Problem to solve:
Please reproduce every one of the entries below word for word, keeping each line unchanged.

Supplied material:
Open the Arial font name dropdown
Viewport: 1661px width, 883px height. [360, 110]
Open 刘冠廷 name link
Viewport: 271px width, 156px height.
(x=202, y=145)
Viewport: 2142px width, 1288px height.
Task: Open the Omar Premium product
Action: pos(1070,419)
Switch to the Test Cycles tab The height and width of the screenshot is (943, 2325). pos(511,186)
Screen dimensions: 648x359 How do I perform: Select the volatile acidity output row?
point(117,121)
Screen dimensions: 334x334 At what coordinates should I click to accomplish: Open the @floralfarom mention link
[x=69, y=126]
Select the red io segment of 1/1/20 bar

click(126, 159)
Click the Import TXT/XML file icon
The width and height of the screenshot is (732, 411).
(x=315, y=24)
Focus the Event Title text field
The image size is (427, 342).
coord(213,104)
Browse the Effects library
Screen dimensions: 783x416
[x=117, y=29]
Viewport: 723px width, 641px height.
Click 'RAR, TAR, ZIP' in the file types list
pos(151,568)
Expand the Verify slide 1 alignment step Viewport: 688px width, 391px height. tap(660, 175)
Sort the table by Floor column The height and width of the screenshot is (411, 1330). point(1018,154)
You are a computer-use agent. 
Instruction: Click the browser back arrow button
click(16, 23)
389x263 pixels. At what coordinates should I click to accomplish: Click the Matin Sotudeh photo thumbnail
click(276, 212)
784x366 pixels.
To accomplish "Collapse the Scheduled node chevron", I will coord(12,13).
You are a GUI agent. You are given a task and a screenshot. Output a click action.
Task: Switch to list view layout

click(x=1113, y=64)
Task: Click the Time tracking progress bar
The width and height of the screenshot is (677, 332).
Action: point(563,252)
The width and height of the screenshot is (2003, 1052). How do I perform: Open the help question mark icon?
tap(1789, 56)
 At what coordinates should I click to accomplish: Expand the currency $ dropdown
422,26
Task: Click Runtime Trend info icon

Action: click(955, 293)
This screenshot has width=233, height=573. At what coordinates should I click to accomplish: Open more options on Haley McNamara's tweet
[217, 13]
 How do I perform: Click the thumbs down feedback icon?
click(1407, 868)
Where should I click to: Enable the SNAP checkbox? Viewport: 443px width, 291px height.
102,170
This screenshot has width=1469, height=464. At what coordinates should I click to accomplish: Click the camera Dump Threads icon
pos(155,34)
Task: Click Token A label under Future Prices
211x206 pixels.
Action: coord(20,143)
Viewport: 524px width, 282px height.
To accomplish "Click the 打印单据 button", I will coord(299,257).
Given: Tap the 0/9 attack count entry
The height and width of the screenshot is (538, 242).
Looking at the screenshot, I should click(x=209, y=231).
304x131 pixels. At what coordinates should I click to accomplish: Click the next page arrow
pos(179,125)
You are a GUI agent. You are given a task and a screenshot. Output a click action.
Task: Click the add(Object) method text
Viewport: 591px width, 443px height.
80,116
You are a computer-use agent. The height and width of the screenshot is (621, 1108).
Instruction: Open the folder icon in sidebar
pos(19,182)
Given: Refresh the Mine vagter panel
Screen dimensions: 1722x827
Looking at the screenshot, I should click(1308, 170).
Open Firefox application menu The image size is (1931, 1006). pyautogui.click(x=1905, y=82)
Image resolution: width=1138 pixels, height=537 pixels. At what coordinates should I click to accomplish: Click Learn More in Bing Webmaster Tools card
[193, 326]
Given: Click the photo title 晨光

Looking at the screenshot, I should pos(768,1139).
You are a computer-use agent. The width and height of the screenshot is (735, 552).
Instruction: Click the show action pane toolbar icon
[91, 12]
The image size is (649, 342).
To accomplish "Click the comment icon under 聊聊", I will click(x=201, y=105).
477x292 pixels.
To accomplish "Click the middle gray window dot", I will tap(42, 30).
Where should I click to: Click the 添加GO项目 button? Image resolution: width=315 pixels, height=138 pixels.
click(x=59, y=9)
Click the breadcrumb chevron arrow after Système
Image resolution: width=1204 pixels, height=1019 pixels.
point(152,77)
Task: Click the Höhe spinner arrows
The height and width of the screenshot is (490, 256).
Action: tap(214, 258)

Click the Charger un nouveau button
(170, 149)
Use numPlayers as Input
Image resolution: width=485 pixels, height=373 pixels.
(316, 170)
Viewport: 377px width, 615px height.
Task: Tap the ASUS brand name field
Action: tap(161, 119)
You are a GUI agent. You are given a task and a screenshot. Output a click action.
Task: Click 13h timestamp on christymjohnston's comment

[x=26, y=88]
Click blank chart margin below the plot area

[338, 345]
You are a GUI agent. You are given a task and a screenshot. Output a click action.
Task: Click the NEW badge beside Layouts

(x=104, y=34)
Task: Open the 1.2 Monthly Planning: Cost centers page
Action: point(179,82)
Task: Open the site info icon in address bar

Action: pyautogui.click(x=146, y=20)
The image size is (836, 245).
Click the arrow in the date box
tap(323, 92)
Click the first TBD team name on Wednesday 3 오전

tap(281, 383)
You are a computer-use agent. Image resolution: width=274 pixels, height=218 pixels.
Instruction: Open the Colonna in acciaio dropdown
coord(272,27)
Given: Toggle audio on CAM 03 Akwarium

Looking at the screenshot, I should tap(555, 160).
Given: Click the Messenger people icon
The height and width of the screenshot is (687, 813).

Response below:
Open the Arial font name dropdown
Viewport: 1661px width, 883px height. [360, 110]
Open 刘冠廷 name link
Viewport: 271px width, 156px height.
(x=202, y=145)
Viewport: 2142px width, 1288px height.
Task: Open the Omar Premium product
Action: pos(1070,419)
Switch to the Test Cycles tab The height and width of the screenshot is (943, 2325). pos(511,186)
Screen dimensions: 648x359 How do I perform: Select the volatile acidity output row?
point(117,121)
Screen dimensions: 334x334 At what coordinates should I click to accomplish: Open the @floralfarom mention link
[x=69, y=126]
Select the red io segment of 1/1/20 bar

click(126, 159)
Click the Import TXT/XML file icon
The width and height of the screenshot is (732, 411).
(x=315, y=24)
Focus the Event Title text field
The image size is (427, 342).
coord(213,104)
Browse the Effects library
Screen dimensions: 783x416
[x=117, y=29]
Viewport: 723px width, 641px height.
Click 'RAR, TAR, ZIP' in the file types list
pos(151,568)
Expand the Verify slide 1 alignment step Viewport: 688px width, 391px height. tap(660, 175)
Sort the table by Floor column The height and width of the screenshot is (411, 1330). point(1018,154)
You are a computer-use agent. 
Instruction: Click the browser back arrow button
click(16, 23)
389x263 pixels. At what coordinates should I click to accomplish: Click the Matin Sotudeh photo thumbnail
click(276, 212)
784x366 pixels.
To accomplish "Collapse the Scheduled node chevron", I will coord(12,13).
You are a GUI agent. You are given a task and a screenshot. Output a click action.
Task: Switch to list view layout

click(x=1113, y=64)
Task: Click the Time tracking progress bar
The width and height of the screenshot is (677, 332).
Action: point(563,252)
The width and height of the screenshot is (2003, 1052). How do I perform: Open the help question mark icon?
tap(1789, 56)
 At what coordinates should I click to accomplish: Expand the currency $ dropdown
422,26
Task: Click Runtime Trend info icon

Action: click(955, 293)
This screenshot has width=233, height=573. At what coordinates should I click to accomplish: Open more options on Haley McNamara's tweet
[217, 13]
 How do I perform: Click the thumbs down feedback icon?
click(1407, 868)
Where should I click to: Enable the SNAP checkbox? Viewport: 443px width, 291px height.
102,170
This screenshot has width=1469, height=464. At what coordinates should I click to accomplish: Click the camera Dump Threads icon
pos(155,34)
Task: Click Token A label under Future Prices
211x206 pixels.
Action: coord(20,143)
Viewport: 524px width, 282px height.
To accomplish "Click the 打印单据 button", I will coord(299,257).
Given: Tap the 0/9 attack count entry
The height and width of the screenshot is (538, 242).
Looking at the screenshot, I should click(x=209, y=231).
304x131 pixels. At what coordinates should I click to accomplish: Click the next page arrow
pos(179,125)
You are a GUI agent. You are given a task and a screenshot. Output a click action.
Task: Click the add(Object) method text
Viewport: 591px width, 443px height.
80,116
You are a computer-use agent. The height and width of the screenshot is (621, 1108).
Instruction: Open the folder icon in sidebar
pos(19,182)
Given: Refresh the Mine vagter panel
Screen dimensions: 1722x827
Looking at the screenshot, I should click(1308, 170).
Open Firefox application menu The image size is (1931, 1006). pyautogui.click(x=1905, y=82)
Image resolution: width=1138 pixels, height=537 pixels. At what coordinates should I click to accomplish: Click Learn More in Bing Webmaster Tools card
[193, 326]
Given: Click the photo title 晨光

Looking at the screenshot, I should pos(768,1139).
You are a computer-use agent. The width and height of the screenshot is (735, 552).
Instruction: Click the show action pane toolbar icon
[91, 12]
The image size is (649, 342).
To accomplish "Click the comment icon under 聊聊", I will click(x=201, y=105).
477x292 pixels.
To accomplish "Click the middle gray window dot", I will tap(42, 30).
Where should I click to: Click the 添加GO项目 button? Image resolution: width=315 pixels, height=138 pixels.
click(x=59, y=9)
Click the breadcrumb chevron arrow after Système
Image resolution: width=1204 pixels, height=1019 pixels.
point(152,77)
Task: Click the Höhe spinner arrows
The height and width of the screenshot is (490, 256).
Action: tap(214, 258)

Click the Charger un nouveau button
(170, 149)
Use numPlayers as Input
Image resolution: width=485 pixels, height=373 pixels.
(316, 170)
Viewport: 377px width, 615px height.
Task: Tap the ASUS brand name field
Action: tap(161, 119)
You are a GUI agent. You are given a task and a screenshot. Output a click action.
Task: Click 13h timestamp on christymjohnston's comment

[x=26, y=88]
Click blank chart margin below the plot area

[338, 345]
You are a GUI agent. You are given a task and a screenshot. Output a click action.
Task: Click the NEW badge beside Layouts

(x=104, y=34)
Task: Open the 1.2 Monthly Planning: Cost centers page
Action: point(179,82)
Task: Open the site info icon in address bar

Action: pyautogui.click(x=146, y=20)
The image size is (836, 245).
Click the arrow in the date box
tap(323, 92)
Click the first TBD team name on Wednesday 3 오전

tap(281, 383)
You are a computer-use agent. Image resolution: width=274 pixels, height=218 pixels.
Instruction: Open the Colonna in acciaio dropdown
coord(272,27)
Given: Toggle audio on CAM 03 Akwarium

Looking at the screenshot, I should tap(555, 160).
Given: Click the Messenger people icon
The height and width of the screenshot is (687, 813).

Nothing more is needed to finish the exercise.